それでは次に水車式製粉所をご覧になって頂きましょうか。
留学生諸君ご苦労さま。
切りのいいところまで作業して休んでくれ」
「「「 はっ! 」」」
「うむ、留学生たちよ。
そなたたちの作業ぶりは見事であったぞ」
「その通りだ。
このまま最新の農業技術を身に着けて国に帰って来ることを楽しみにしている」
「「「 うははあぁぁっ! 」」」
「それではみなさんこちらにどうぞ」
「これは……」
「水の流れで車輪のようなものを回しているのか……」
「だがなんのために……」
「製粉所職員たち、石臼に麦を入れていったん水車小屋から出てくれるか」
「「 はっ! 」」
「どうぞ両陛下、中を見て頂ければお分かりいただけると思います」
「おおおおっ!」
「そうか!
あの車輪のようなものを回して、その力を石の臼に伝えているのだな!」
「見事な仕掛けだ……」
「おおお、麦がみるみる粉になってゆく……」
国王たちは水車小屋の仕掛けが気に入ったようで、ずっと眺めている。
大地は途中で石臼に麦を継ぎ足した。
(はは、やっぱりみんな水車には興味津々だな)
興奮冷めやらぬ両国の国王がようやく小屋から出て来ると、次には貴族たちが入っていった。
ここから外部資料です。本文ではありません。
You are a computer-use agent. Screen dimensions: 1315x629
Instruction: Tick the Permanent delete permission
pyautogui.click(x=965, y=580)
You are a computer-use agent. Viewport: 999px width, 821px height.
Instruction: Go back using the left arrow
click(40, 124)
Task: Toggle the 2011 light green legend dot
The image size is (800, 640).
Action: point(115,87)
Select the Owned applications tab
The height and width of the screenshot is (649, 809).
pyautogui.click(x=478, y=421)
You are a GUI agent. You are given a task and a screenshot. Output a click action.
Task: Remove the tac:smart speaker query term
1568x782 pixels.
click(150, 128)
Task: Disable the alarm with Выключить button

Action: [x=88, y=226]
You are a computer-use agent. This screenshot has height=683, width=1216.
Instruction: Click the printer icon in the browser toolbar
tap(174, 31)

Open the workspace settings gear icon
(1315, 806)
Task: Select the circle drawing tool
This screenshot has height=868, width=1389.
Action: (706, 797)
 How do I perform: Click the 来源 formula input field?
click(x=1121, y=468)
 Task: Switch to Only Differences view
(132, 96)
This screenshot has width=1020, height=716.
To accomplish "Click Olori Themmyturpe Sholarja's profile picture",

さすがにこの水車は面白いらしく、皆盛んに感想を述べている。
「いや素晴らしい仕掛けであった。
この『すいしゃ』があれば、より少ない人手で麦を粉に挽けるのですな」
「ええ、今までは石の窪みに麦を入れて別の石ですり潰していましたが、この水車小屋ではその50分の1の時間で粉が挽けます。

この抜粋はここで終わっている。